I find both of these tacks debatable. But neither should keep us from reveling in Jacobs's deep pool of wisdom and occasionally breathtaking prose. John Milton tried to imagine the unimaginable: What was it like to be unfallen? Or, in Jacobs's words: "How can we, the fallen and the fearful, even guess what it might be like to have the easy freedom of sinlessness, to go to one's bed at night anxious for nothing, never suspecting peril in any rustling of the leaves or of the mind?" Amid yeoman's work with historical and literary sources, Jacobs's prose often singsmdash;and as this sentence suggests, it's not because he's showing off.
His light-hearted defense of Augustine's fascination with men's inability to control their libidos rests on Dante's notion of contrapasso--as Adam rose up in proud disobedience, "every man knows" what part manifests our original disobedience and subsequent punishment. Jacobs positively exults in the story of St. Martin of Tours telling the Devil that he, too, could repent. Origen and others may have been anathematized for holding this hope, but Jacobs rests his case with, "Better to hope too much than too little."
These are just highlights of Jacobs's engagement with premodern sources. His dealings with modern utopian efforts to act as though original sin were not; his provocative description of America's original sin (racism really doesn't qualify for him); his criticism of Bill Buckley and friends for missing Edmund Burke's underdeveloped sense of original sin--they all delight. And this English professor is not too tweed-coated to dip into pop culture--the Hellboy films and George Thorogood's "Bad to the Bone" come in for sympathetic yet critical exegesis, too.
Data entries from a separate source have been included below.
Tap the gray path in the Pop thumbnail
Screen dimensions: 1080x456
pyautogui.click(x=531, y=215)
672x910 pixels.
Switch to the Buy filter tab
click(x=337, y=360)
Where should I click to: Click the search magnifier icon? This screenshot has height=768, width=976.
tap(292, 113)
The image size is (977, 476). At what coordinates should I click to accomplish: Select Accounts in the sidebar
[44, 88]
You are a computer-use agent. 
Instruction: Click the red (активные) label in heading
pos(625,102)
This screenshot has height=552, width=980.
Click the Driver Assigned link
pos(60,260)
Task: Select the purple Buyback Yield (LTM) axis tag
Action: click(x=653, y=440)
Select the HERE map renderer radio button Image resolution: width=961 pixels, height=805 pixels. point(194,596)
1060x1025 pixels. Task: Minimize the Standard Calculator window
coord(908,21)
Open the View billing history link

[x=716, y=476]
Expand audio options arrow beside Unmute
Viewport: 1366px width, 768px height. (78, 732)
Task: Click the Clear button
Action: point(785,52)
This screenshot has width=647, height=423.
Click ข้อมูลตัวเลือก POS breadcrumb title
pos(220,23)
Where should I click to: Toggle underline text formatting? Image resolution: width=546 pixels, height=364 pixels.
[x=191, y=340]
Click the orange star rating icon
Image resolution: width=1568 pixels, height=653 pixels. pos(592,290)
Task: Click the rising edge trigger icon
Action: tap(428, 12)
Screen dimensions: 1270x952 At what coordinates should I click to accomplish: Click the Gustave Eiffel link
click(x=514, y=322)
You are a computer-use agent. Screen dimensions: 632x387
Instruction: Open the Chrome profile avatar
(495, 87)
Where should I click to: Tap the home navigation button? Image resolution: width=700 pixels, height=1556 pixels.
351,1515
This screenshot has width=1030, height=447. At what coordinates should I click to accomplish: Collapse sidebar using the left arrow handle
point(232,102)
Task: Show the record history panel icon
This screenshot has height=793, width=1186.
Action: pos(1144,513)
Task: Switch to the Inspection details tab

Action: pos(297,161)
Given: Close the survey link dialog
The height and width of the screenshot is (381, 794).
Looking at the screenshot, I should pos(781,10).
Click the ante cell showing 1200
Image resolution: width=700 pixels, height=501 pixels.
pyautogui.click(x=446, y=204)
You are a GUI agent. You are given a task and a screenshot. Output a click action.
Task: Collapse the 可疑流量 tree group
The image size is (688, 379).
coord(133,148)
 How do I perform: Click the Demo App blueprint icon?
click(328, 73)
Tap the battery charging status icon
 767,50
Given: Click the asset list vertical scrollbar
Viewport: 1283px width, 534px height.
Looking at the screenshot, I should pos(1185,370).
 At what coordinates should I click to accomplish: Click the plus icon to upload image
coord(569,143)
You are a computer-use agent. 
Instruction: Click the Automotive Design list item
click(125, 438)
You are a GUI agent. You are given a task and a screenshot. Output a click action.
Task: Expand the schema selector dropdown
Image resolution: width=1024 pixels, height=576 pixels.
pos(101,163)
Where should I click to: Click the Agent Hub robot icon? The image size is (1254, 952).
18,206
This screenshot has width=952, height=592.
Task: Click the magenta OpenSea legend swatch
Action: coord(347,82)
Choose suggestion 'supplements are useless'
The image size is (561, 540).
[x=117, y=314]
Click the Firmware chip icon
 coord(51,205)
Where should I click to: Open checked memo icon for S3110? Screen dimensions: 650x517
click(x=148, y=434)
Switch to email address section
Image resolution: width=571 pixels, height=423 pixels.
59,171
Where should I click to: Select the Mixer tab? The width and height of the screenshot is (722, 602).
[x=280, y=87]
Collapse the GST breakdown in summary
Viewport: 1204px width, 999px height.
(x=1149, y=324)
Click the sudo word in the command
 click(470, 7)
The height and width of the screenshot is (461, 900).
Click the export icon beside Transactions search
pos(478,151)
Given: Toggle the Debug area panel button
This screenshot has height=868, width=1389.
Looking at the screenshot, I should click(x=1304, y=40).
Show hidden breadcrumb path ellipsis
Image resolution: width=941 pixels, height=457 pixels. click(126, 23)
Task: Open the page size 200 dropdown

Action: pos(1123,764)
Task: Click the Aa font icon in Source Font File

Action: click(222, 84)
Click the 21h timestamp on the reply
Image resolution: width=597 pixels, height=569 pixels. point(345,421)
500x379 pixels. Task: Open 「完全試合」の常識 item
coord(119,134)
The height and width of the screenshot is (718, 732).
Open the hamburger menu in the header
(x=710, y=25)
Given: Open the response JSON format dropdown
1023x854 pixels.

Careful when you open this book--it could keep you up at nights.
There is another idea of law, a "third way," if one likes that construction, which is neither the arbitrariness of the spiritual jailhouse, nor the arbitrariness of so-called, self-proclained "legal positivism." The one is imposed by the violence of rulers, the other by the violence of our own rebellion against reason.
We can know law through reason and through experience, always imperfectly, but we can know it. Always we edge our way between Scylla and Charybdis.
It is well to study and to ponder the ways of the jailhouse, to understand it for the atavistic barbarism that it is. We must always keep before us, however that the choice is not between sharia and the antinomiam narcissism of "legal positivism." Right reason and the ways of the ancestors could guide us if we were the last human being on Earth to hold to them.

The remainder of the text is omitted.